A recent exchange of posts at the UW AAUP listserv illustrates the political castration of the University.
To be honest, I intend to vote for prop one with a large clothespin applied to my nose.
One participant, excited by something he read in the Seattle Times, posted his enthusiasm for proposition 1.
The issue being discussed is the ballot issue called Prop. 1 …. a vote to fund public transit and county roads by a $60 tax on car tabs and a 0.1% increase in sales tax. The issue arose in response to the usual feckless and ineffective Seattle Time editorial which extolls the real need but opposes taxes for much of anything. I guess if you are Ryan Blethen (the current heir publisher Assistant Managing Editor of the Times) there is a free lunch!).
The enthusiasm on campus is because so many students use the buses. It would be a lot easier to accept this enthusiasm if the UW provided numbers on how the cuts planned in county services will effect the students, faculty and staff who commute this way to campus now. The apparent lack of such number reflects the UW policy of not using state resources to influence ballot issues. Apparently ignorance is OK under state law while knowledge of the fact behind ballot issues is not.
The enthusiasm of the few folks who posted on the listserv would also mean more if there was some reason to believe their enthusiasm for local politics went beyond the limited number of folks who read a list restricted to campus subscribers.
To be honest, I intend to vote for prop one with a large clothespin applied to my nose.
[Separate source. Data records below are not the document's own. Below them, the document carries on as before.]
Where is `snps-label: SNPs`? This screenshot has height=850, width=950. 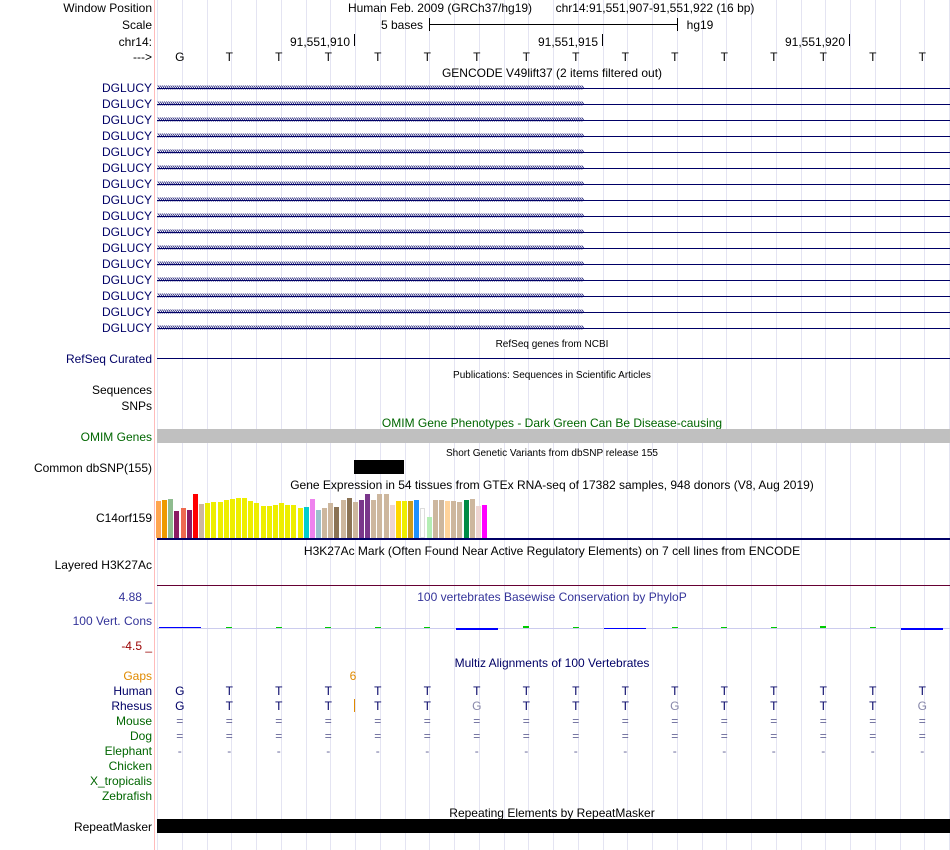 snps-label: SNPs is located at coordinates (136, 406).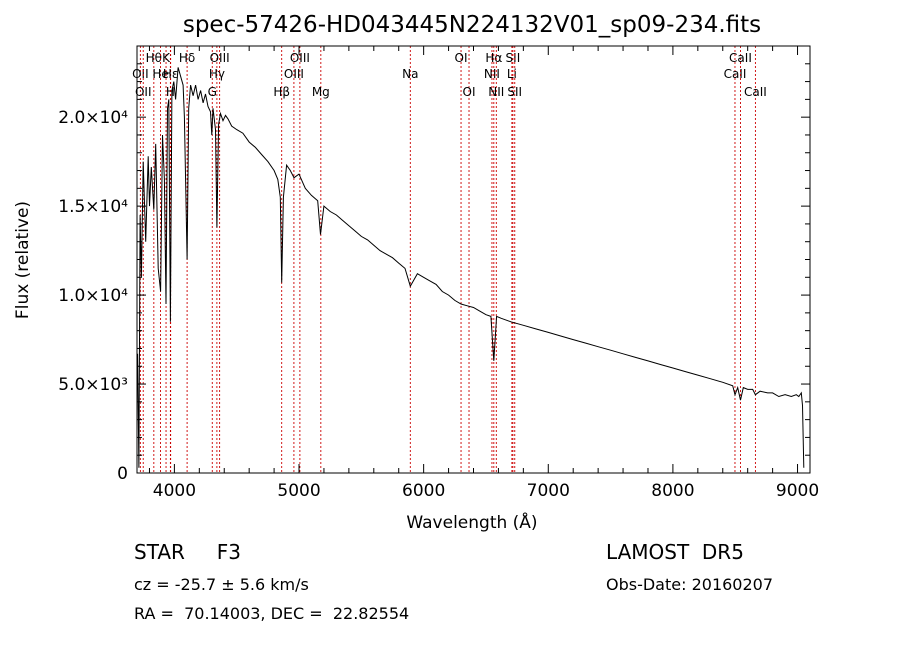  Describe the element at coordinates (410, 74) in the screenshot. I see `line-marker-label: Na` at that location.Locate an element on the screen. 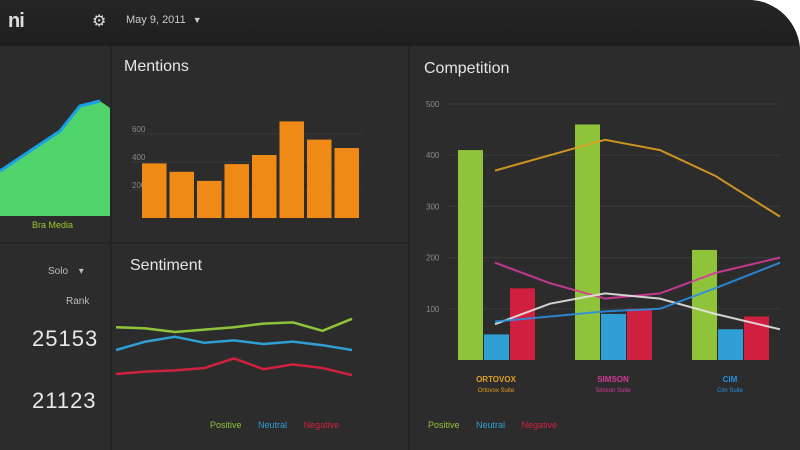 The width and height of the screenshot is (800, 450). y-tick-label: 100 is located at coordinates (433, 310).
I will vote for it because we need public transit, not just for the UW but to service all the new towers with their condos, apartments, and crammed podments. I will need the clothespin because as far as I can see the developers of this new housing, some of it more like traditional dorms than like apartments, are not being asked to pay anything for the costs their housing is creating for Seattle.
To complicate matters, this money is coming out of the tax payers’ pockets while, at least in Seattle, developers have been getting a free ride … cutting the number of parking spaces and not replacing them with fees to support the infrastructure to go with the new towers erupting in Seattle. I also see this as complicated as na UW issue because it conflates the very clear need for public transit with the very different issue of maintaining roads in rural King County.
These are not large taxes. If we assume that the average person spends $12,000 a month on sales taxed items then the total fee is $72. The real problem is that running this tax this way means we are in danger of running into the Eyman limits and not being able to fund other high priority issues such as support for the parks system and pre K.